Speaking on the matter, she noticed that this bill was one of the most harmful bills that she had witnessed in a long time.
One of her reservations regarding the bill has the potential to deregulate cryptocurrencies and traditional securities to the extent that experts have also talked about the probability of market crash and recession.
The House Representatives further stated that the jury is still out on the matter of voting on the 5403 bill associated with the CBDC Anti-surveillance Act. The bill will provide a legal basis to bar the Federal Reserve from issuing a digital dollar via intermediaries.
Democratic Party legislators stated on 21st May that voting in favor of anti-CBDC bill or FIT21 bill was not favorable for the members. However, he retained that the voters are unlikely to be persuaded to vote against the bills in question.
Meanwhile, the legal framework for cryptocurrencies such as a decision regarding approval and listing of a spot ETH ETF is taking place in the same time frame as the US presidential elections.
BlackRock, Bitwise and Grayscale Modify Ethereum ETF Filings Ahead of SEC Ruling
Another report shared the latest details on the matter of Ethereum spot ETF approval and listing in the United States. The next date for the SEC decision on ETF approval falls on 23rd May 2024.
However, the asset management firms mentioned above have already filed for a spot ETH ETF and amended their applications with the regulatory agency with a 19b-4 filing.
These asset management firms have reported that their application is now in the pipeline for approval with the SEC. The 22nd May filing documents with NASDAQ indicated that BlackRock took out staking options for its Ethereum spot ETF application.
In the same manner, Grayscale and Bitwise also followed suit in their filings with the NYSE Arca.

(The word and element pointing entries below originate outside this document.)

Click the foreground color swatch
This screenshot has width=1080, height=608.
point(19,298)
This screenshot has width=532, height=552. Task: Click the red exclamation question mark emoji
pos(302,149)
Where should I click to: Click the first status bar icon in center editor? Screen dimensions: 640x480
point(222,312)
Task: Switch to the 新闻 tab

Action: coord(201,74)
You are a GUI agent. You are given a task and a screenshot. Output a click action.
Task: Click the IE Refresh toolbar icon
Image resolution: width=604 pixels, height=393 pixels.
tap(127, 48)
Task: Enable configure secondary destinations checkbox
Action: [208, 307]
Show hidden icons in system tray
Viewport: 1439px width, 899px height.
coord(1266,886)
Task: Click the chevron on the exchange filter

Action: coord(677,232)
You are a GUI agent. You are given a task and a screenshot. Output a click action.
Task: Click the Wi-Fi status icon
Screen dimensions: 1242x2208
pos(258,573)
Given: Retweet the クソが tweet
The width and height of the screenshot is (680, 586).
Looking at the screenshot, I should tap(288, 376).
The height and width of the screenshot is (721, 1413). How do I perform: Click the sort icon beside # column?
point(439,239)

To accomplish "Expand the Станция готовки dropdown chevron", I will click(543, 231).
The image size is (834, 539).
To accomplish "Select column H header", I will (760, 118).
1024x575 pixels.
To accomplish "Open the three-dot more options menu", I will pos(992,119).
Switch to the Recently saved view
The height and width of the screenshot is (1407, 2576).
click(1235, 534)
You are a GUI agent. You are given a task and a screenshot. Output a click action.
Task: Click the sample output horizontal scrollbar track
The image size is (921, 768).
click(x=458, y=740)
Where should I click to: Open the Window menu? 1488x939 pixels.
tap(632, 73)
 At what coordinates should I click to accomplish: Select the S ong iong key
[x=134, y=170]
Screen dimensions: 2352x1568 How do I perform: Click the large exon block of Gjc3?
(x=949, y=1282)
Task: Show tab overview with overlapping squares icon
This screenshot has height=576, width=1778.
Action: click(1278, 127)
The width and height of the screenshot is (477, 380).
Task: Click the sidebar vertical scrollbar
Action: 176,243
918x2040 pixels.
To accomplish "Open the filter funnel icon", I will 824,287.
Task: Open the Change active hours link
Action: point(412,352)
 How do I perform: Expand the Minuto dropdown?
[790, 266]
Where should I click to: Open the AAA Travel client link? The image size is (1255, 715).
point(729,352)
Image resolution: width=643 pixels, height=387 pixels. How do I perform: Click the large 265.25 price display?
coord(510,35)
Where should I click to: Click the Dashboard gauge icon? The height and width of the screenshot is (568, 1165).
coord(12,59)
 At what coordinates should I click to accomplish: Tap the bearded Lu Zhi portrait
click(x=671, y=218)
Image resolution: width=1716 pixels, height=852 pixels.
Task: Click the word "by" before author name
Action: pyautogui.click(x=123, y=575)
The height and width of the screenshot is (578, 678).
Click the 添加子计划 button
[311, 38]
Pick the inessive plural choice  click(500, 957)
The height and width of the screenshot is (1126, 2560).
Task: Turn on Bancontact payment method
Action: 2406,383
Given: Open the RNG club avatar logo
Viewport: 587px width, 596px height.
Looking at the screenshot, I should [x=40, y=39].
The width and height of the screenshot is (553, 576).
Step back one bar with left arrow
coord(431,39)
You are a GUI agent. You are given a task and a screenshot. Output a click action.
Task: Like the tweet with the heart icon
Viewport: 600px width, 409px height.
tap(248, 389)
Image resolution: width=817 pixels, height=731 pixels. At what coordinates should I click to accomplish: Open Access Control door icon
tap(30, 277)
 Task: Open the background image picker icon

As per the BlackRock filings, all parties associated with the ETF filings such as Trust, sponsors, custodians, and any other person are not elegible to stake any amount of ETH or participate in the proof-of-stake validation process.
In the same manner, the parties associated with ETFs are not allowed to generate passive income or other earnings via the staking method as per the amended application.
Other asset management firms that have joined the race of Ethereum spot ETFs such as Fidelity, Franklin Templeton, ARK, Invesco Galaxy, VanEck, and 21Shares have also introduced the same edits to their ETF applications. SEC is set to finalize the decision regarding for VanEck last week.